- ЧТО НУЖНО СДЕЛАТЬ: Оформите как таблицу Markdown со столбцами «№» и «Строка» отрывок записей от строки, содержащей "Task: Click the Get Notion free button", до конца записей включительно, пропустив пустые строки. Картинки в ответ не включайте.
---
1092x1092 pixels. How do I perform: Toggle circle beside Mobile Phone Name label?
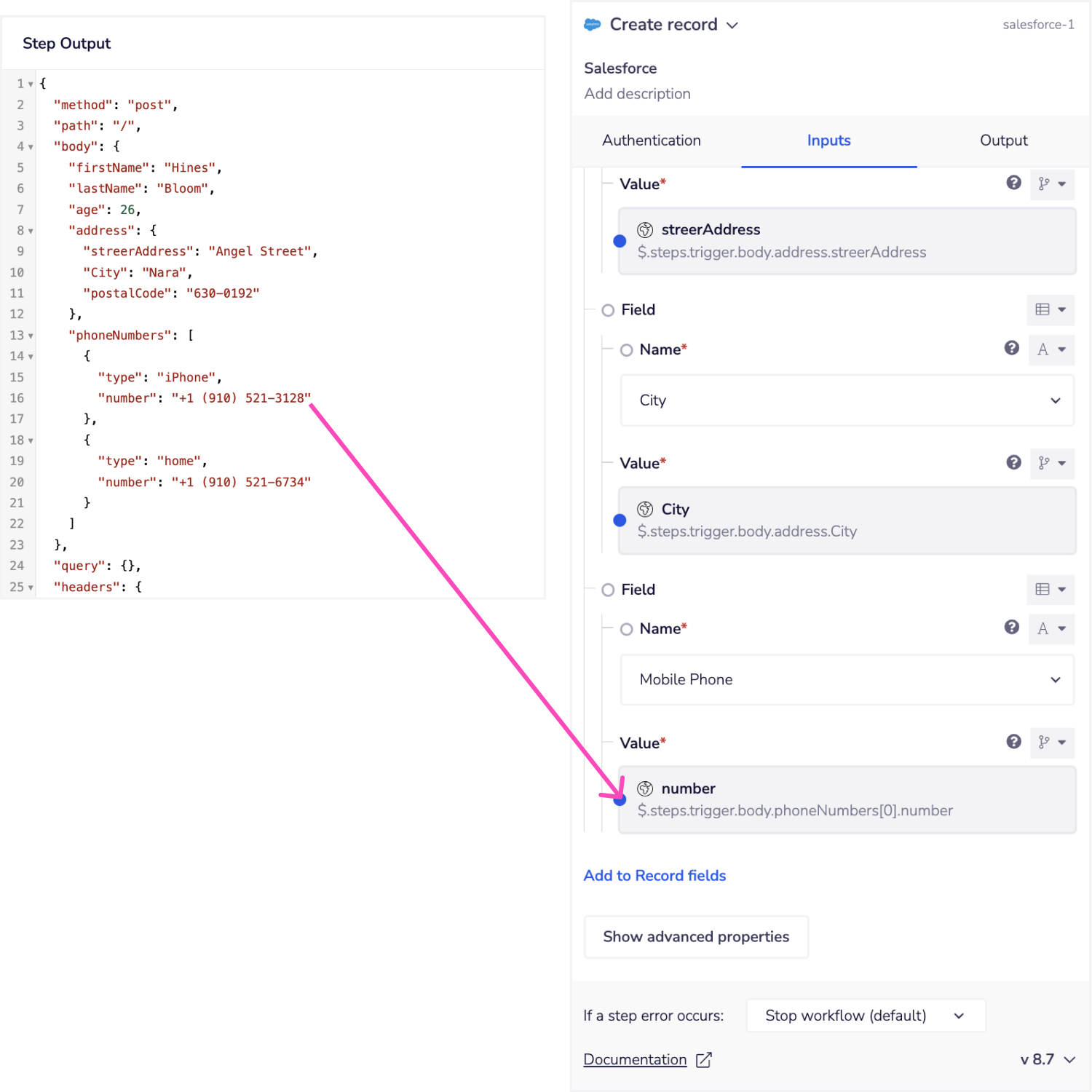pyautogui.click(x=626, y=629)
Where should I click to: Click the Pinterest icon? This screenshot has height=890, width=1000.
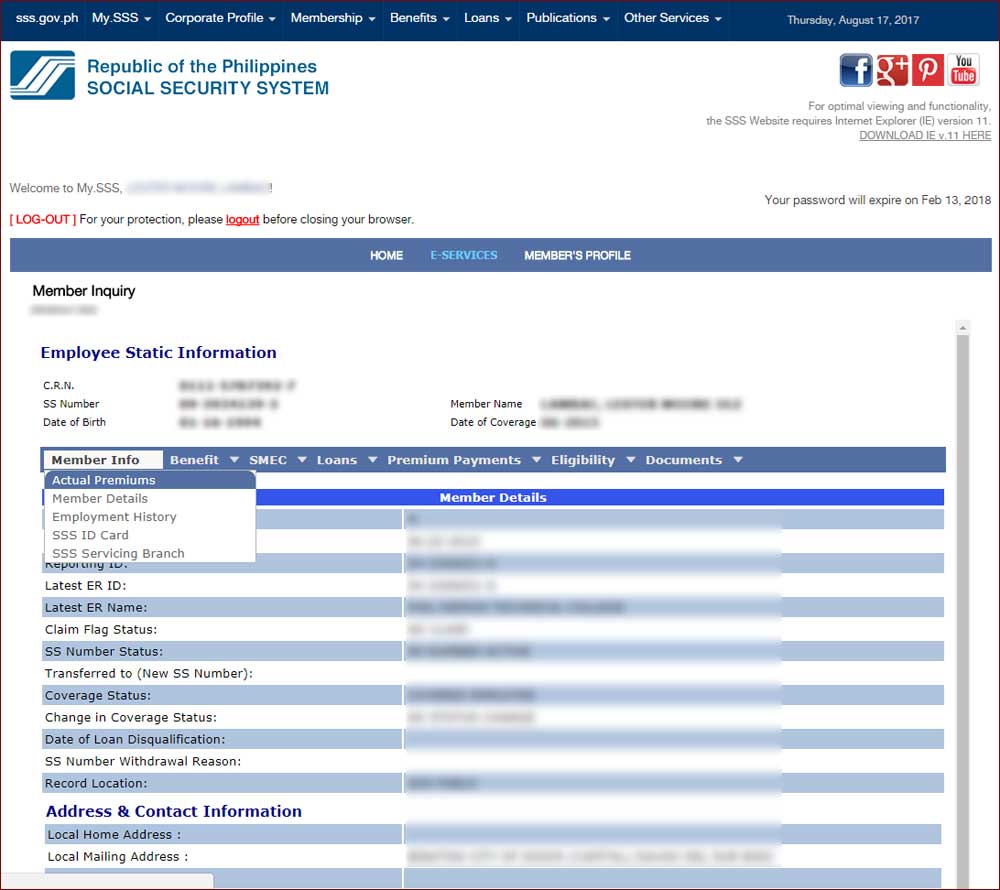click(927, 69)
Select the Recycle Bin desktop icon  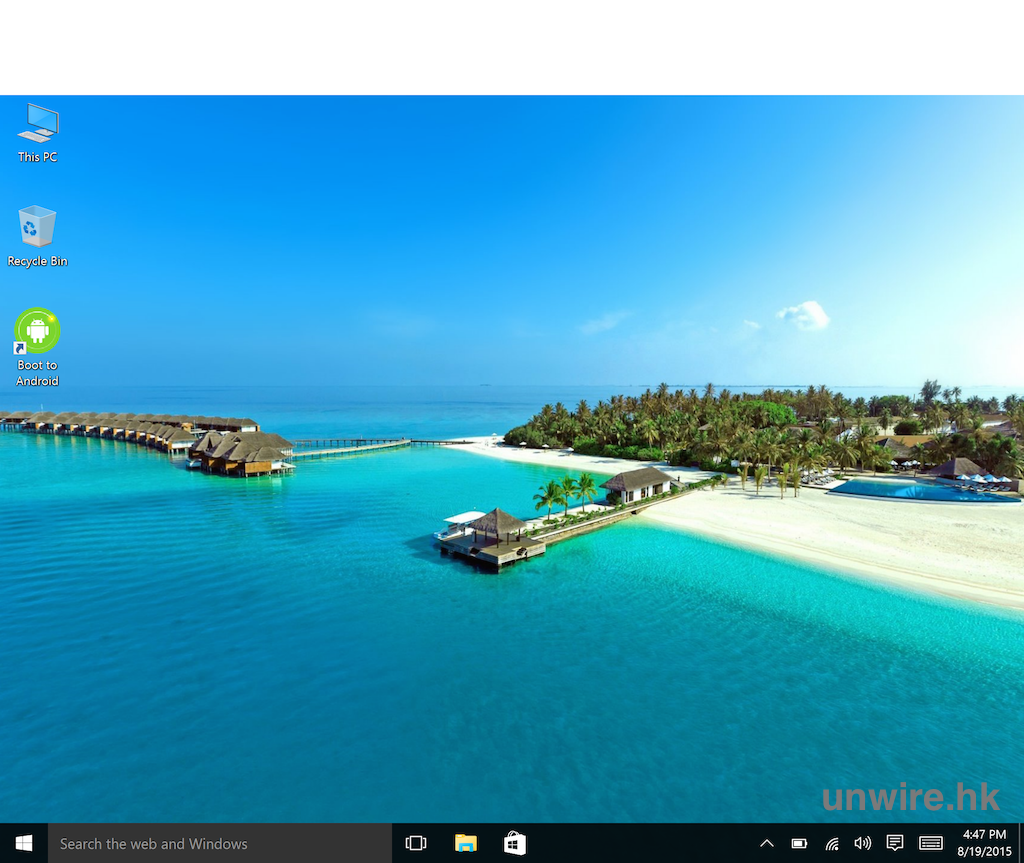[x=38, y=227]
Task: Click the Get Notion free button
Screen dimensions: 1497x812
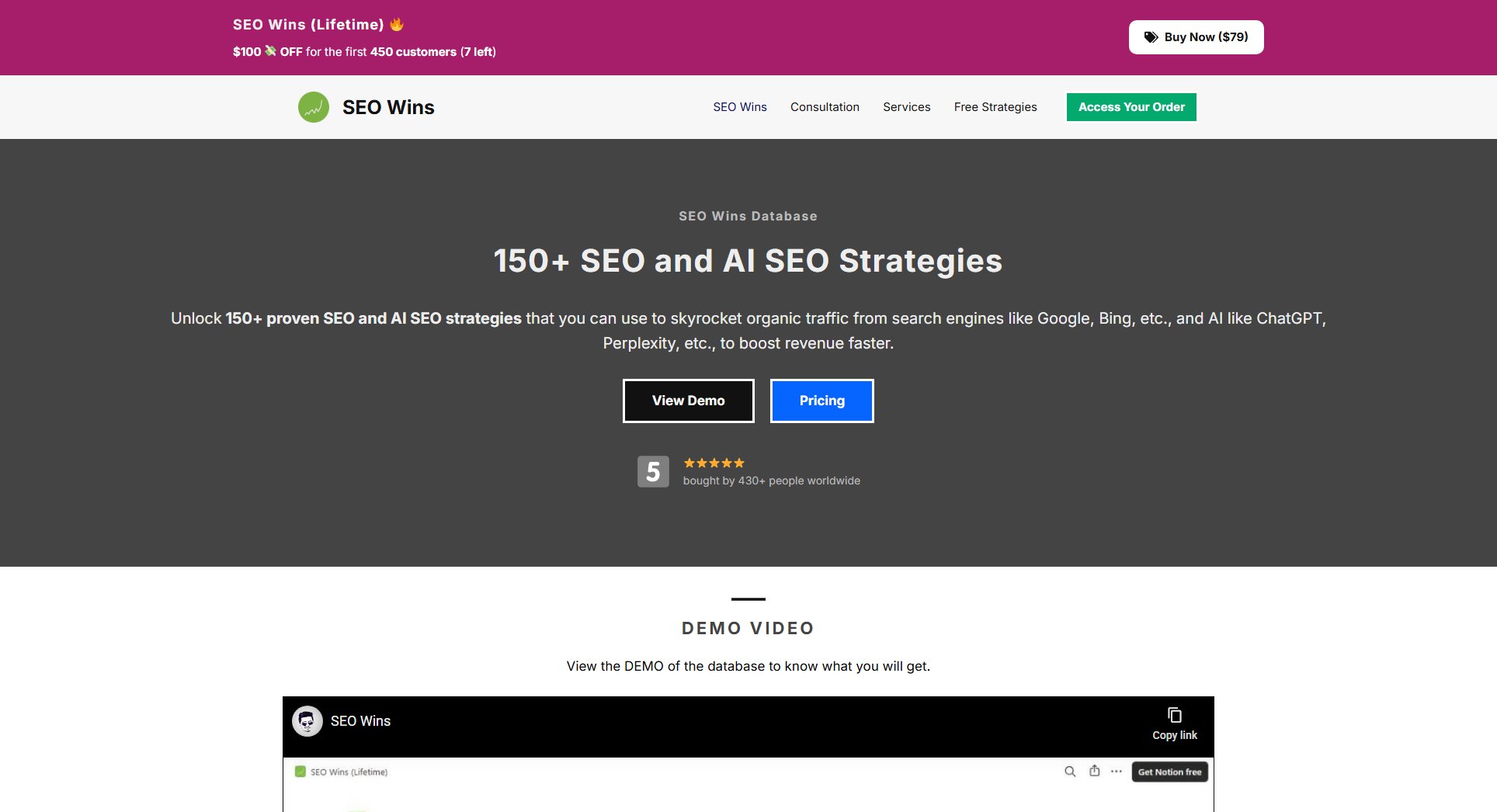Action: [1169, 772]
---
- ВЫПОЛНЕННОЕ ЗАДАНИЕ:
| № | Строка |
|---|---|
| 1 | Task: Click the Get Notion free button |
| 2 | Screen dimensions: 1497x812 |
| 3 | Action: [1169, 772] |